*** Begin section ***

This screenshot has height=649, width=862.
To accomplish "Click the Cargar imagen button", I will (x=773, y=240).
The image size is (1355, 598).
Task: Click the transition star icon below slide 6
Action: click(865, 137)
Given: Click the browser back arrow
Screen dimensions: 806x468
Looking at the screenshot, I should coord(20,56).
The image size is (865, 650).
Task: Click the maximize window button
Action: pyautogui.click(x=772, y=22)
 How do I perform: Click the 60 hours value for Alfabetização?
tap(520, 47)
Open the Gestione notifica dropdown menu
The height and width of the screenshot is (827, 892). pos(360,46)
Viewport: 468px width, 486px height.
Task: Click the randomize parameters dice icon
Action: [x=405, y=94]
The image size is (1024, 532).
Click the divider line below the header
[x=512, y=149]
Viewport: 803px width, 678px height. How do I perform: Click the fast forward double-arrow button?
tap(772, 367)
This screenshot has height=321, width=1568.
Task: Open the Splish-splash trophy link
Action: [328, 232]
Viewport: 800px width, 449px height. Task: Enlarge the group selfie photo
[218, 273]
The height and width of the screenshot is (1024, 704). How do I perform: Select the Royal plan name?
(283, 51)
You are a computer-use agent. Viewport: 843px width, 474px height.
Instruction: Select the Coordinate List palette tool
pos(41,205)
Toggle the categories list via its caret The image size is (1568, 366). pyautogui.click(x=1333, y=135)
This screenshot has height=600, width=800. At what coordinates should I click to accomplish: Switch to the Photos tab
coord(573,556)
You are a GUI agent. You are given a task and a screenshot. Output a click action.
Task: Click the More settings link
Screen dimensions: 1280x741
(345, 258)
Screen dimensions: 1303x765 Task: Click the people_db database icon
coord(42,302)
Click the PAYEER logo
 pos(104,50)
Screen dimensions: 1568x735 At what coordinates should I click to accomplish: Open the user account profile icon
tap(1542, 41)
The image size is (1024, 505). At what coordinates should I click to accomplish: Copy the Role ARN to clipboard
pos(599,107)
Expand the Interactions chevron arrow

*** End section ***

§ **TASK STATEMENT**:
Exactly reproduce the lines beginning with the one that contains "Screen dimensions: 1568x735" and ending with the last line of the material, both included. Leave out everything else.

§ **TASK RESPONSE**:
Screen dimensions: 1568x735 At what coordinates should I click to accomplish: Open the user account profile icon
tap(1542, 41)
The image size is (1024, 505). At what coordinates should I click to accomplish: Copy the Role ARN to clipboard
pos(599,107)
Expand the Interactions chevron arrow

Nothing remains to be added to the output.